• [TASK TO CARRY OUT]:
Output the lines below from the one containing "Click the CPU-Z title bar icon" through the end of the listing, inclusive, exactly as they appear, and nothing further.

——————————

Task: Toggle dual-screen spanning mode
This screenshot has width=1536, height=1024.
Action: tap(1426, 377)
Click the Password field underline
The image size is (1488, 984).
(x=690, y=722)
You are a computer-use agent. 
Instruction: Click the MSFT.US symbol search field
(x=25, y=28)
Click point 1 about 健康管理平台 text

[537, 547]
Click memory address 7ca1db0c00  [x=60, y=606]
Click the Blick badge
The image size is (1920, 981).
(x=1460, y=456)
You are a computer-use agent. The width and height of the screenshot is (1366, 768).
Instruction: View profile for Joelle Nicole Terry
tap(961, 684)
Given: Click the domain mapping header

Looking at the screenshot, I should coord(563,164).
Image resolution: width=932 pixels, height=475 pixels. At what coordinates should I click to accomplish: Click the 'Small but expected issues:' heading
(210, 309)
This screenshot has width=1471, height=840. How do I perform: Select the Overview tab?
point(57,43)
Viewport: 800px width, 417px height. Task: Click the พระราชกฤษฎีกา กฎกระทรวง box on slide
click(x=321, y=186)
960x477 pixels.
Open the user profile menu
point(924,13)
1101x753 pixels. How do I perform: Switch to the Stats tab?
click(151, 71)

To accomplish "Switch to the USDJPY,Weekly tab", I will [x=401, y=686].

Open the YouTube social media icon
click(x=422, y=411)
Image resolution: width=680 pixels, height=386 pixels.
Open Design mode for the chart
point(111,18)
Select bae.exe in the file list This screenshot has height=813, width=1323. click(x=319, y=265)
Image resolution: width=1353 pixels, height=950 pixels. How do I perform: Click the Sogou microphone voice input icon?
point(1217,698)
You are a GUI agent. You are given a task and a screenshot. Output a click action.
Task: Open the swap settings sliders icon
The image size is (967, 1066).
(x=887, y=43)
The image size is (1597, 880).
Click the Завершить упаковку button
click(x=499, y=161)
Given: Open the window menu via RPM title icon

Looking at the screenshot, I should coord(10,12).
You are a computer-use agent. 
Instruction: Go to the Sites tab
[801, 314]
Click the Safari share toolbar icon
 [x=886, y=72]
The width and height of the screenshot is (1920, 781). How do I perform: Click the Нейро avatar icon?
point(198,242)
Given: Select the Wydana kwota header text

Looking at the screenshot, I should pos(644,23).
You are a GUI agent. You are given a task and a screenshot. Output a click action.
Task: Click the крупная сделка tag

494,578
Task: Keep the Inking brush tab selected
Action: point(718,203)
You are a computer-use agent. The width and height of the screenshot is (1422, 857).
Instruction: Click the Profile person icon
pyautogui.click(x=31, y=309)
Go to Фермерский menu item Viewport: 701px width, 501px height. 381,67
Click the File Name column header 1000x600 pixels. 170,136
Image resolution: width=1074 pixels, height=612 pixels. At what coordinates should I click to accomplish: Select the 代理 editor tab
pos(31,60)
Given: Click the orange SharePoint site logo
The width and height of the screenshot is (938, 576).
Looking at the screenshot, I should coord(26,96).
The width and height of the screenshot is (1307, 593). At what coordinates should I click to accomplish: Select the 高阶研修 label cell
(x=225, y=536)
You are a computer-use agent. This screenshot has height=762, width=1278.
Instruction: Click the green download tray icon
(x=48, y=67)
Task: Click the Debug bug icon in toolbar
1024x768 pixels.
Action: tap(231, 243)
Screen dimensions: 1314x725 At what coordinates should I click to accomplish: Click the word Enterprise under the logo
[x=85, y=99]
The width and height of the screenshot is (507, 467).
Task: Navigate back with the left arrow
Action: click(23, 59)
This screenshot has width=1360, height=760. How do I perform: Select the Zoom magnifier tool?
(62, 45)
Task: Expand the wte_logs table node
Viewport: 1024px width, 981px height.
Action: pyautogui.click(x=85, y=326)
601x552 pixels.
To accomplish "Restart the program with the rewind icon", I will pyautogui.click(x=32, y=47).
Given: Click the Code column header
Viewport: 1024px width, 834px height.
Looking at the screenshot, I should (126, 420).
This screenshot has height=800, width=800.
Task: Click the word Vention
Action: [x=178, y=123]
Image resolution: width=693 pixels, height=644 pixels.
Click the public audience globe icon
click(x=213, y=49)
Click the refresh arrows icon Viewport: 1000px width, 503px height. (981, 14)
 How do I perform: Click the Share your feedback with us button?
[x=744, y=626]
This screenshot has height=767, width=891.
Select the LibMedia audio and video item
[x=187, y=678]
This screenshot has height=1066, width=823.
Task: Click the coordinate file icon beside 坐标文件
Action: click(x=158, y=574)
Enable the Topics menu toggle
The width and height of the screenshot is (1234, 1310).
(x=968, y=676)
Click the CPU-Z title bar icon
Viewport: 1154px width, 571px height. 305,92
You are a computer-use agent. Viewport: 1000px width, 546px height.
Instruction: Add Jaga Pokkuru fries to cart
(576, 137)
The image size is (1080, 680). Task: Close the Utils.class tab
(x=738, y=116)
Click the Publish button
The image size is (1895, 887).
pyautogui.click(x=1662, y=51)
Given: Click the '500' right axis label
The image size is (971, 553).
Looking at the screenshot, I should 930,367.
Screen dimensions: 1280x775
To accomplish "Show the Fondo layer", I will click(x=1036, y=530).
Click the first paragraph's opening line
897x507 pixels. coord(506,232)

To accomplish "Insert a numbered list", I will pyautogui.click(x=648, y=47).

——————————

• [EXERCISE SOLUTION]:
Click the CPU-Z title bar icon
Viewport: 1154px width, 571px height. 305,92
You are a computer-use agent. Viewport: 1000px width, 546px height.
Instruction: Add Jaga Pokkuru fries to cart
(576, 137)
The image size is (1080, 680). Task: Close the Utils.class tab
(x=738, y=116)
Click the Publish button
The image size is (1895, 887).
pyautogui.click(x=1662, y=51)
Given: Click the '500' right axis label
The image size is (971, 553).
Looking at the screenshot, I should 930,367.
Screen dimensions: 1280x775
To accomplish "Show the Fondo layer", I will click(x=1036, y=530).
Click the first paragraph's opening line
897x507 pixels. coord(506,232)

To accomplish "Insert a numbered list", I will pyautogui.click(x=648, y=47).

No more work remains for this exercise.